Today, as you peruse photos of Trump’s blindingly white male-dominated administration, from the cabinet down to interns, it’s easy to wonder how different those pictures look from those taken in 1959.
Ginsburg died on Rosh Hashanah, the Jewish New Year, two days after my daughter’s 18th birthday. (My kid happened to be born on Yom Kippur, the Day of Atonement, which is a pretty weighty start to life). As a Jewish LQBTQ woman, believe me, she instantly understood the significance of RBG’s death.
Like millions of people in America, she’s left with the terrible question, “What’s going to happen to people like me?”
Progress is never guaranteed. As Ginsburg said, “Real change, enduring change, happens one step at a time.”
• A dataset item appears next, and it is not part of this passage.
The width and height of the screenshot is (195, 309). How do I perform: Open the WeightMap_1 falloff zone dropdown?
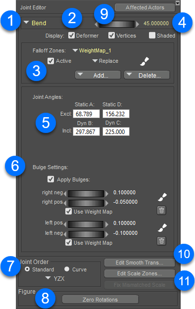(92, 50)
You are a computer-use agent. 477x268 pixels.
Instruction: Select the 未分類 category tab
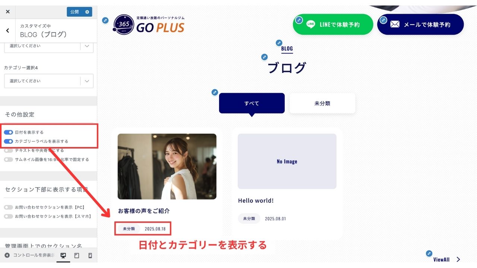point(322,103)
It is always a fight; there is always a violent backlash. The Trump era is a testament to how hard bigots and plutocrats (who are often one and the same) will battle against democratic and egalitarian ideals.
Ginsburg dedicated her life to the fight. Her arena was the courtroom. But there are many others, from the streets to the ballot box.
It’s time to fight back in every way we can. We can’t afford to give in to despair. RBG would want nothing less.